* Job *
Retype the records below word for word, starting at the line containing "Select the Viewer1" and continuing through the end of the records.

>> begin

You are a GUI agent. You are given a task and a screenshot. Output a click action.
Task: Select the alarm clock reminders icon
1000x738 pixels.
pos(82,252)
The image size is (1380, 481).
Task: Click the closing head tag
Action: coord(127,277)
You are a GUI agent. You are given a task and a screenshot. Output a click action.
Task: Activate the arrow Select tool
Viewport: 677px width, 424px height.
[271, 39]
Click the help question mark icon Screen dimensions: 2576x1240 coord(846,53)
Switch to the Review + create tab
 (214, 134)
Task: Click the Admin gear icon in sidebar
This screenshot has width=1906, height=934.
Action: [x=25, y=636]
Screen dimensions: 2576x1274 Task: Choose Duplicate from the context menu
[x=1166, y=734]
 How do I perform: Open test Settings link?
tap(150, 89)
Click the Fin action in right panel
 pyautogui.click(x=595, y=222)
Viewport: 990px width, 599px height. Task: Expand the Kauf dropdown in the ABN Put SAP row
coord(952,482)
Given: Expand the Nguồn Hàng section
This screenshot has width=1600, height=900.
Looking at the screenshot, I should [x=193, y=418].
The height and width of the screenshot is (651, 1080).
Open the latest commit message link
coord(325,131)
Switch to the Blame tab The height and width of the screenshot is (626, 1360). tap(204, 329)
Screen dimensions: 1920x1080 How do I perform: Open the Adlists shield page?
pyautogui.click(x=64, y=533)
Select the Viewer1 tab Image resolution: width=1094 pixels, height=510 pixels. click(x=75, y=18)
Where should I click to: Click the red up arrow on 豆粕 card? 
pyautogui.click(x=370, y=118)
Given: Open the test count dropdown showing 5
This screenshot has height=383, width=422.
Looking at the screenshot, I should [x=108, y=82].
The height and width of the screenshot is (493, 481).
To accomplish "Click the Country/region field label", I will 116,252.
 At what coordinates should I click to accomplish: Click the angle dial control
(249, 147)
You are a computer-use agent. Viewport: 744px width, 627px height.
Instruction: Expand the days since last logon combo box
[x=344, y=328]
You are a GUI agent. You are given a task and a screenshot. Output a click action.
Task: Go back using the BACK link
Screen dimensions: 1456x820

>> end

* Reply *
Select the Viewer1 tab Image resolution: width=1094 pixels, height=510 pixels. click(x=75, y=18)
Where should I click to: Click the red up arrow on 豆粕 card? 
pyautogui.click(x=370, y=118)
Given: Open the test count dropdown showing 5
This screenshot has height=383, width=422.
Looking at the screenshot, I should [x=108, y=82].
The height and width of the screenshot is (493, 481).
To accomplish "Click the Country/region field label", I will 116,252.
 At what coordinates should I click to accomplish: Click the angle dial control
(249, 147)
You are a computer-use agent. Viewport: 744px width, 627px height.
Instruction: Expand the days since last logon combo box
[x=344, y=328]
You are a GUI agent. You are given a task and a screenshot. Output a click action.
Task: Go back using the BACK link
Screen dimensions: 1456x820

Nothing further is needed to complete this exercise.